The rationale for selecting solitary parathyroidectomy prior to transplantation remains unclear, particularly whether this choice was guided by preoperative findings or the identification of a single enlarged parathyroid gland, as the patient’s pre-transplant care was conducted at a different nephrology center.
In addition to severe vitamin D deficiency, the coexistence of a hypophosphatemia condition may have likely contributed to this patient’s onset of osteomalacia. These changes, including high FGF23, PTH, and increased urinary phosphate excretion (phosphaturia), typically resolve within a year post-transplant [14, 15]. Unfortunately, FGF23 was not measured; therefore, we cannot exclude that excess phosphatonin contributed to both vitamin D deficiency and hypophosphatemia.
The clinical presentation of osteomalacia is highly variable and often asymptomatic; however, in more severe cases, symptoms of hypocalcemia may appear along with marked muscle weakness and difficulty walking. The prevalence of osteomalacia in patients with advanced CKD and KTRs is probably much more frequent than expected. It is a fact that in KTRs bone biopsy studies, the presence of focal or generalized osteomalacia was surprisingly widespread even if the calcitriol levels were normal [20]. In the case described here, vitamin D deficiency was documented prior to transplantation and was likely longstanding. The effect of immunosuppressive therapy on this condition of severe vitamin D deficiency was evident, which might have contributed further, alongside the inappropriate discontinuation of cholecalciferol. The consensual presence of hypophosphatemia with multifactorial genesis (high PTH and FGF23 levels, vitamin D deficiency) feasibly played a further role in the onset of osteomalacia. It is important to underline that the observed improvement in biochemical and clinical parameters should not be attributed to vitamin D supplementation alone. In this case, the ongoing therapy with cinacalcet contributed significantly to the early control of hyperparathyroidism and hypercalcemia, while the later initiation of bisphosphonate treatment further supported the consolidation of bone metabolism and stabilization of BMD.

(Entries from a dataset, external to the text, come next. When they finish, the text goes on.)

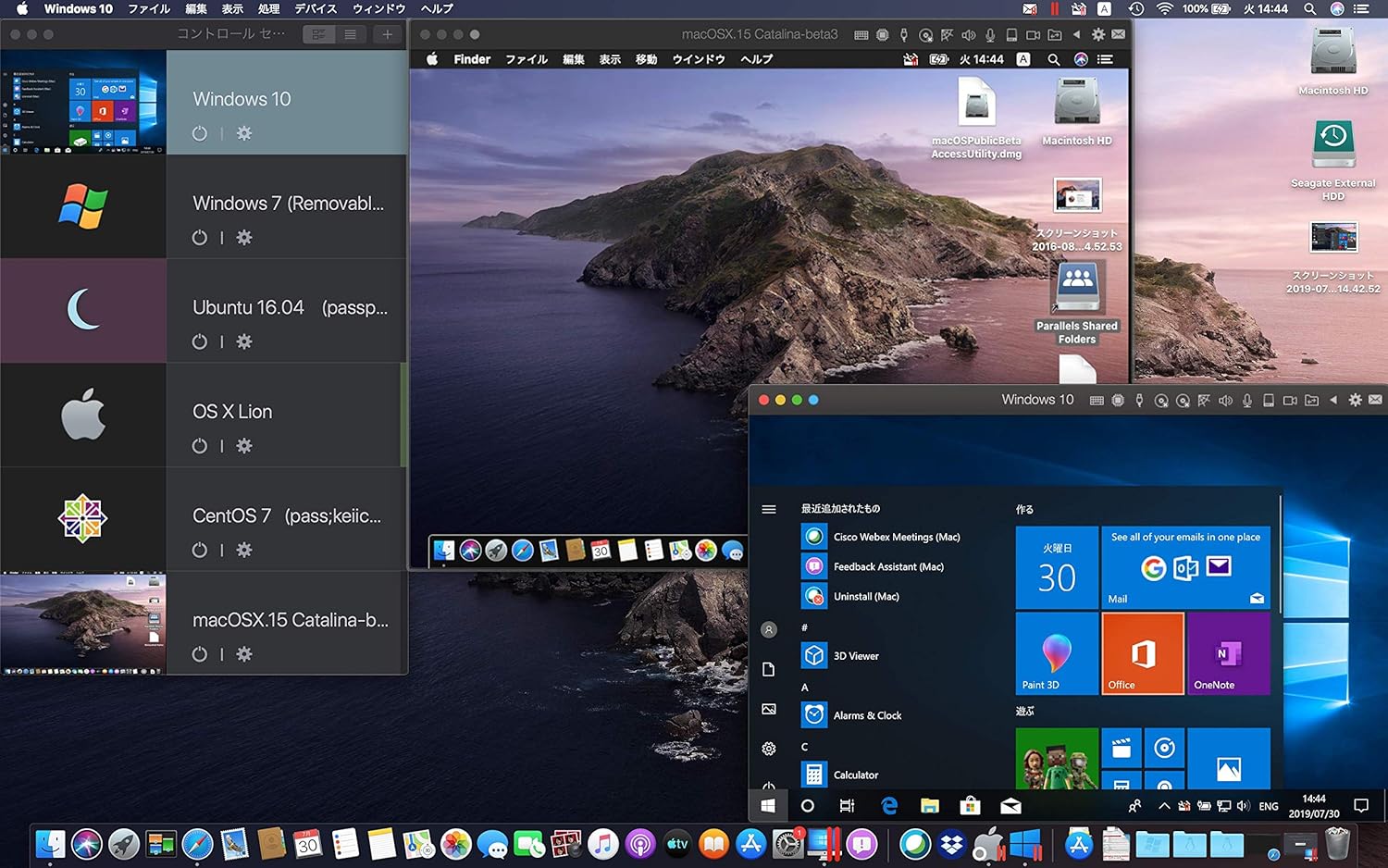Select the macOSX.15 Catalina VM thumbnail

[83, 623]
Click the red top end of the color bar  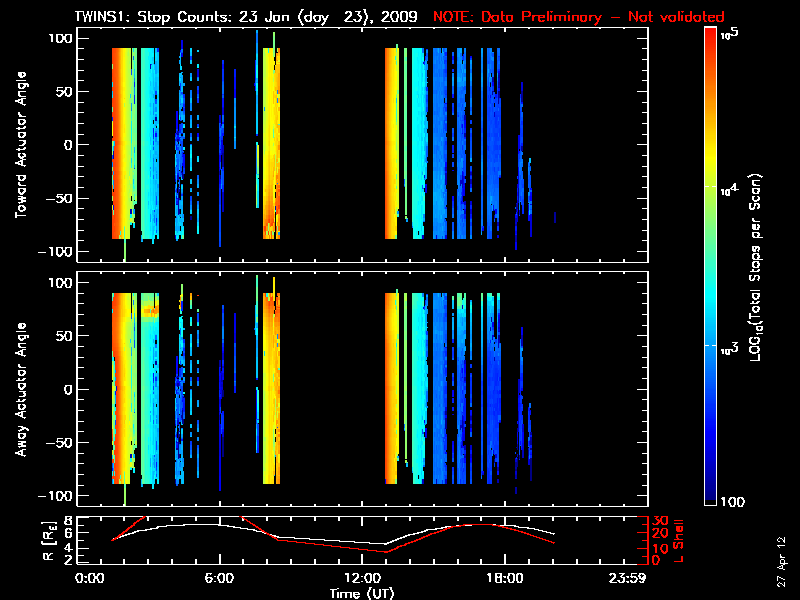(711, 33)
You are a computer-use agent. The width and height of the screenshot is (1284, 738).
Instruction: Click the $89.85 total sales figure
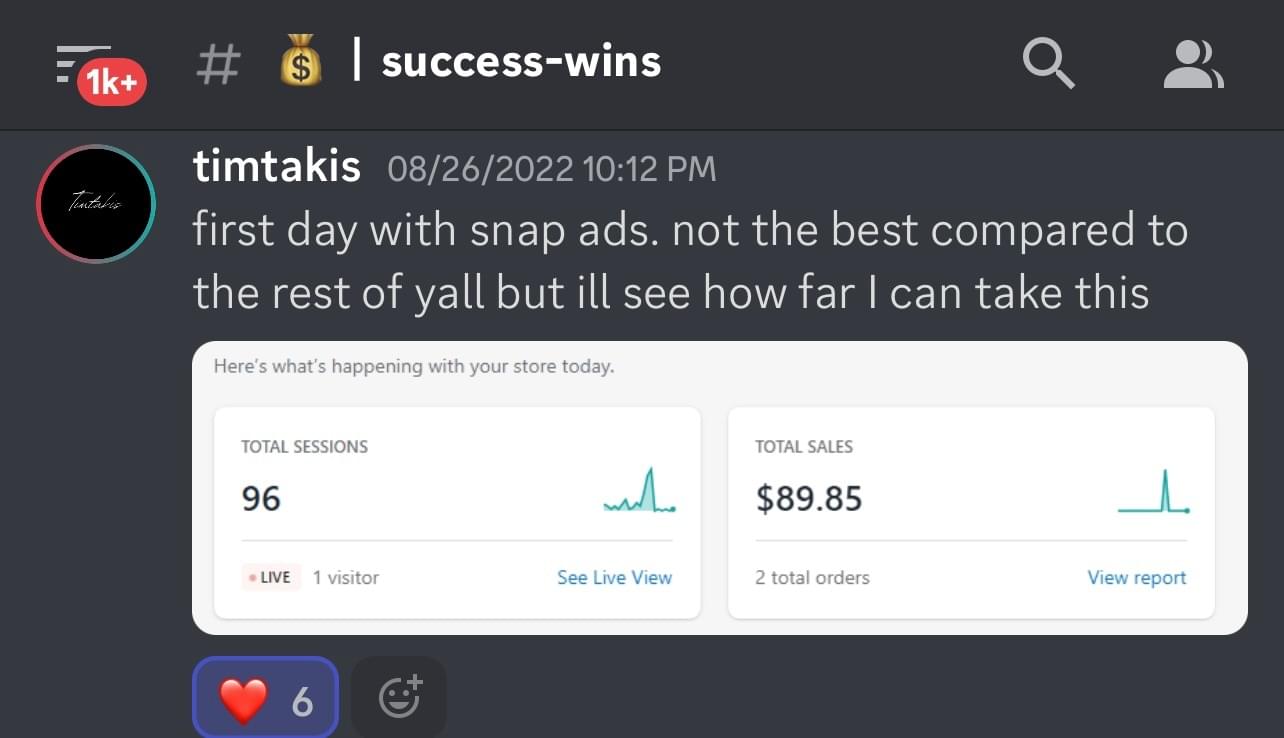pyautogui.click(x=809, y=498)
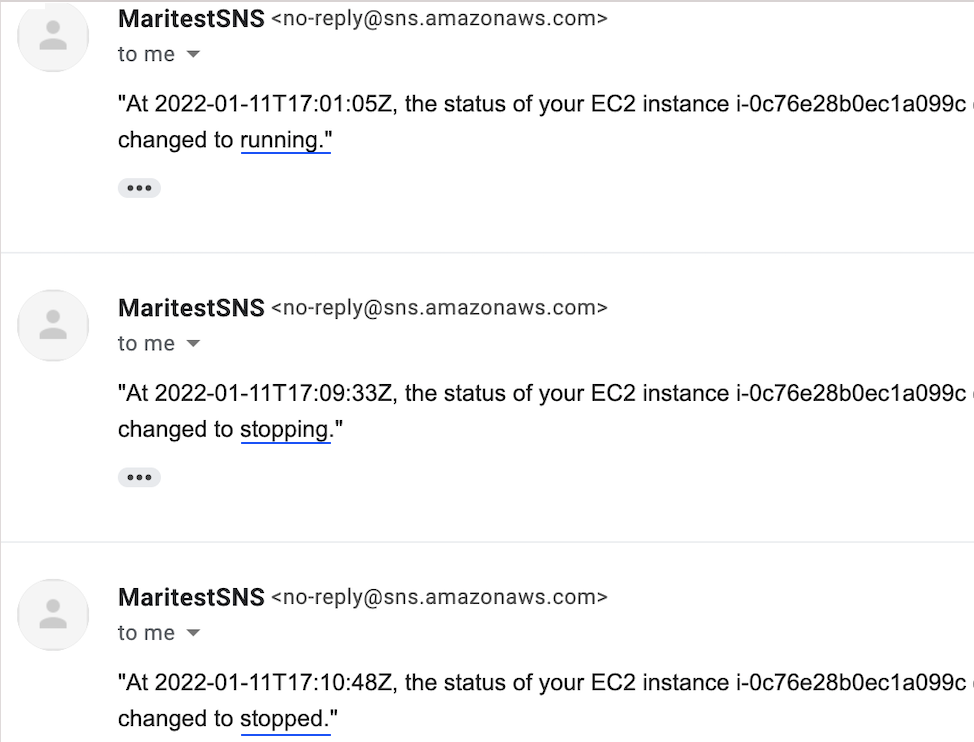Viewport: 974px width, 742px height.
Task: Click the no-reply address in the 17:09:33Z email
Action: pyautogui.click(x=439, y=307)
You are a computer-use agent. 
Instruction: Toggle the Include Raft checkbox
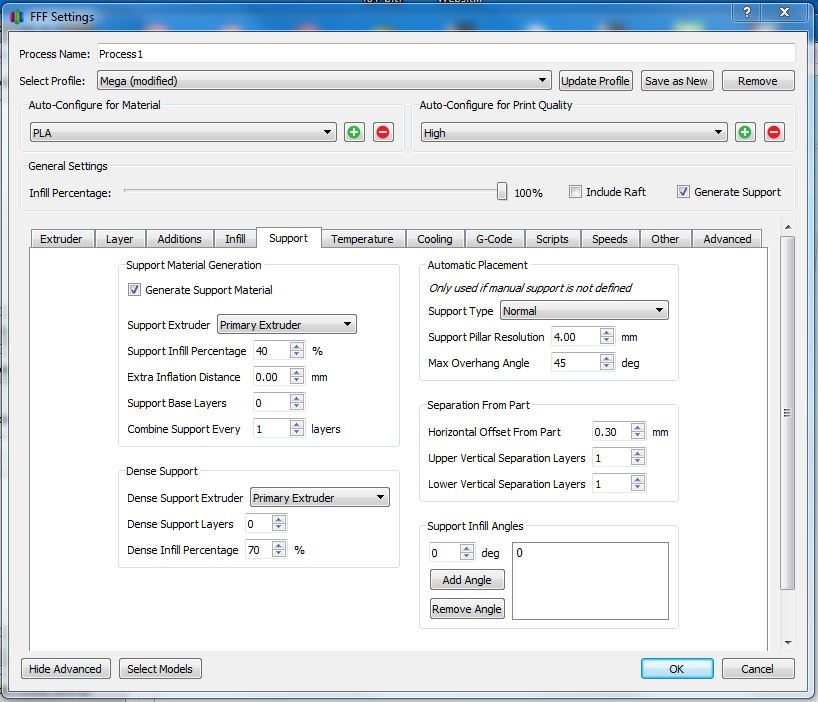[576, 192]
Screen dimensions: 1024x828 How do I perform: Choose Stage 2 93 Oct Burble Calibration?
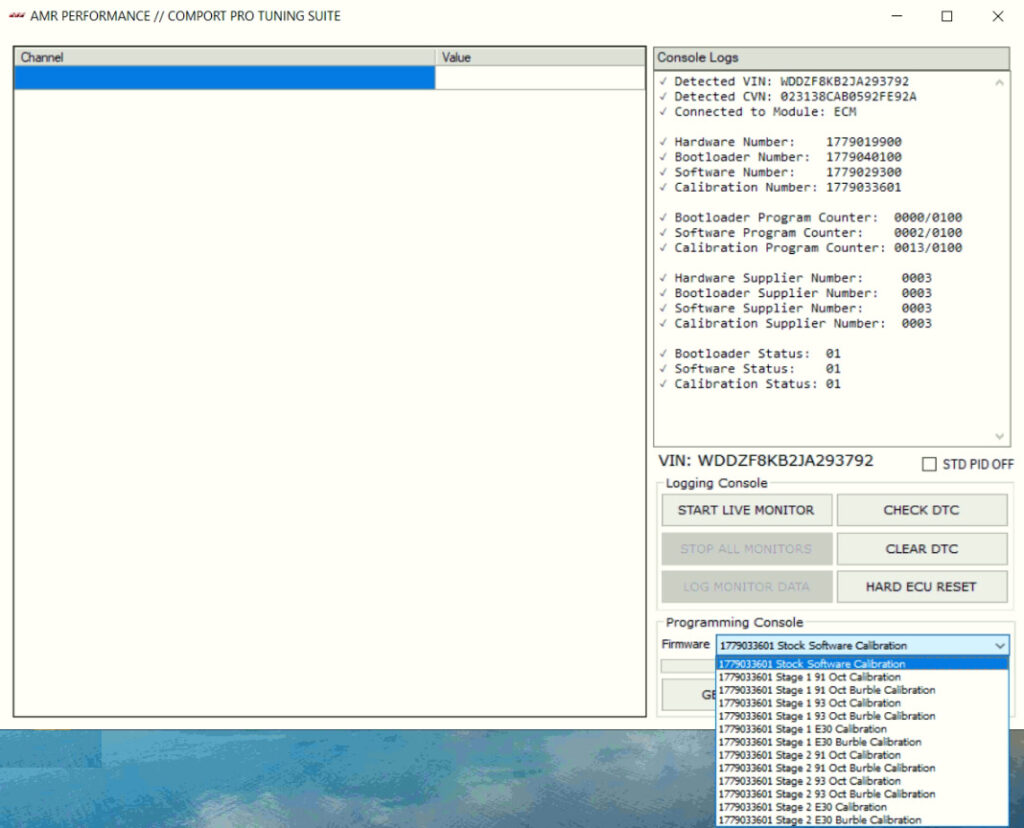(826, 794)
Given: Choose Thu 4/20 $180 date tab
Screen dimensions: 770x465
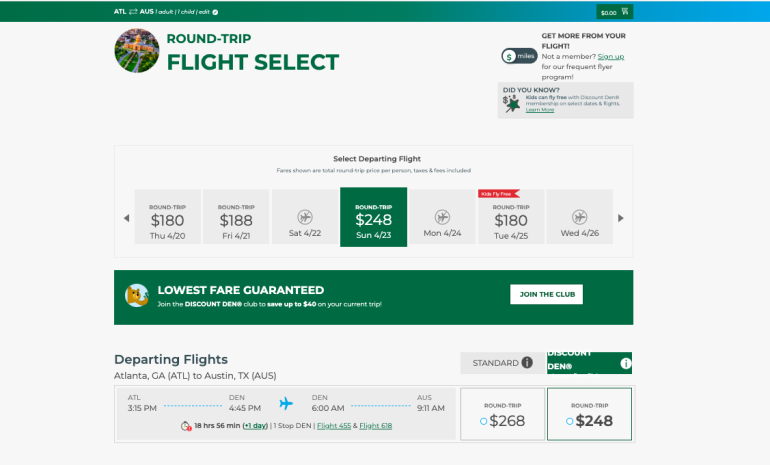Looking at the screenshot, I should [168, 217].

The evidence clearly indicates that vitamin D supplementation exerts a favorable effect on bone outcomes after kidney transplantation, likely mediated through improved control of hyperparathyroidism.
The target to be achieved in patients with CKD as well as KTRs remains a matter of debate. Our case suggests that preventing or correcting vitamin D deficiency in KTRs is likely a mandatory approach, given their unique pathophysiological and clinical profile and the heightened risk they face from the consequences of vitamin D deficiency. Given the vitamin D deficiency present in many transplant candidates, its identification and correction should be systematic and timely, in a clinical and pathophysiological context that inherently accentuates its severity. Similarly, the therapeutic regimen should not be limited to the simple correction of vitamin D deficiency but should be extended to all the complex alterations of mineral metabolism present in KTRs.